1994 öncesinde CHP’nin yönetimindeki İstanbul'da çöp dağları ve susuzluk yaşandığını, Ümraniye'de yaşanan çöp faciasında 34 kişinin ölümünün hesabının sorulmadığını hatırlatan Cumhurbaşkanı Erdoğan, “Hâlâ kendilerini savunabiliyorlar. Neyi savunuyorsunuz? Neymiş, grevdeymiş. Ne demek grevde... Eğer grev varsa onun da sorumlusu sensin. Greve fırsat verdin. Biz bunu aldığımız anda adeta devrim ruhuyla aldık" ifadelerini kullandı.
Susuzluk sıkıntısı çeken İzmir'i suya kavuşturanın merkezî yönetim olarak yine kendilerinin olduğunu, Kocaeli’de bir değişim ve dönüşümü başlattıklarını sözlerine ekleyen Cumhurbaşkanı Erdoğan, “CHP dediğimiz zaman, çöp, çukur, çamur akla gelir, derken ben bunu kastediyorum” dedi ve AK Parti'nin de bütün bunlardan arınmak anlamında olduğunu vurguladı.
YATAY MİMARİ
Çok katlı mimari anlayışın, bu milletin medeniyet ruhuna uygun olmadığını, dikey mimarinin insan ilişkilerini de ortadan kaldırdığını dile getiren Cumhurbaşkanı Erdoğan, TOKİ’nin konut üretiminde yüksek katlı bina döneminin artık biteceğini, binaların zemin artı beş katı geçmemesi gerektiğini, arazi sorunu yoksa zemin artı üç kat olması gerektiğini söyledi.
Cumhurbaşkanı Erdoğan, seçim manifestosunda yer alan ‘Şehirli Hakları Bildirgesi’ne ilişkin soru üzerine ise şunları söyledi: “O şehri oluşturan halkın da içinde olduğu bir meclisin oluşması belediyelerimizin bu noktada seçici davranmak suretiyle orada yaşayan insanlardan oluşan, zaman zaman onları bir araya getirmek suretiyle bir şehirli halkları bildirgesi hazırlaması... Bu iki aşamalı olabilir. Birinci kısım tüm bu noktada şehirlerimizi ve şehirlilerimizi kapsayan genel halklar bildirgesinden ibaret olabilir. İkinci kısımda ise her şehrin, bunun yanında belediyenin kendi özel şartlarını ihtiva eden karşılıklı sorumluluklar, haklar ve yükümlülükler yer alabilir.”
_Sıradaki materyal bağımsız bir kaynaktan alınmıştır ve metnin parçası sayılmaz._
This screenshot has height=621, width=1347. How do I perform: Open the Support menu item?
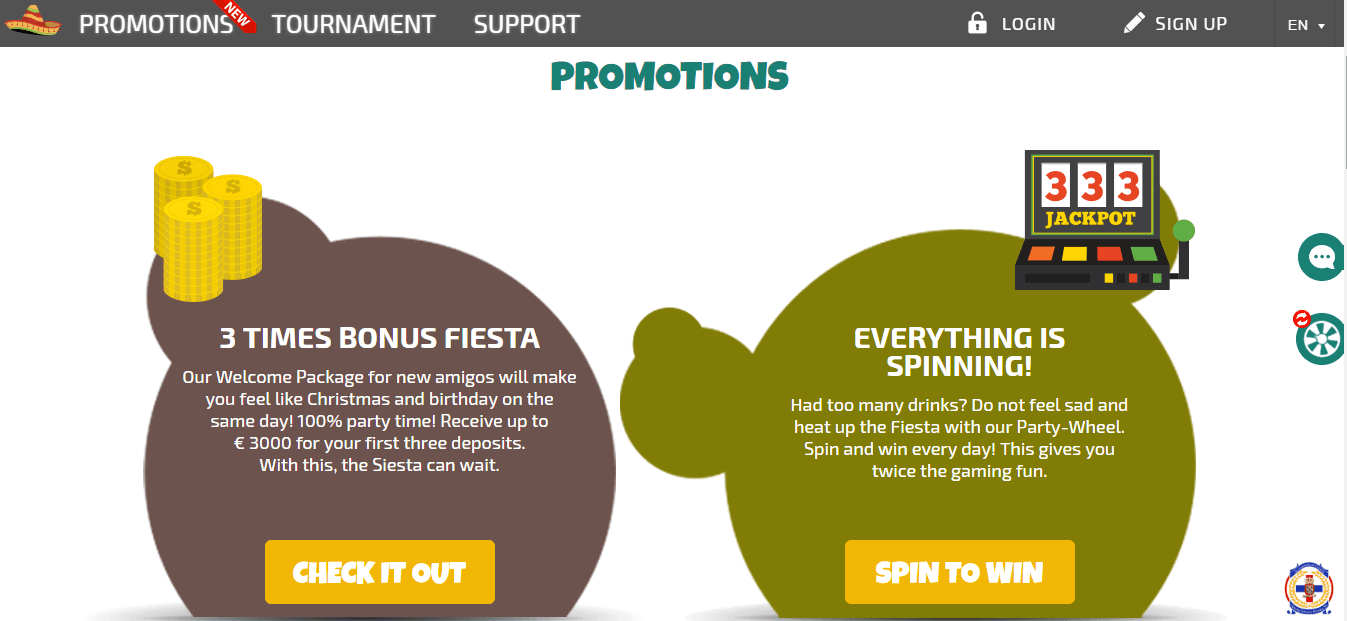tap(526, 24)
“15 Temmuz sürecinden sonra siyasette ittifaklar dönemi başladı. AK Parti ile MHP, beraber siyasi alanda bir ittifak sürecini başlattılar. Cumhur İttifakı'nın harcında ne var? Bu ittifakla seçime giriyorsunuz. Bu ittifak gelecekte de devam edecek mi?” şeklindeki soruya verdiği cevapta 15 Temmuz'un ruhunun ortaya konması gerektiğini dile getiren Cumhurbaşkanı Erdoğan, 15 Temmuz'un, milliyetperver, vatansever olanlarla; milletin düşmanı olanların, bu vatanın düşmanı olanların mücadelesi olduğunu ifade etti.
“CUMHUR İTTİFAKI’NI BİR BEKA MESELESİ OLARAK GÖRÜYORUZ”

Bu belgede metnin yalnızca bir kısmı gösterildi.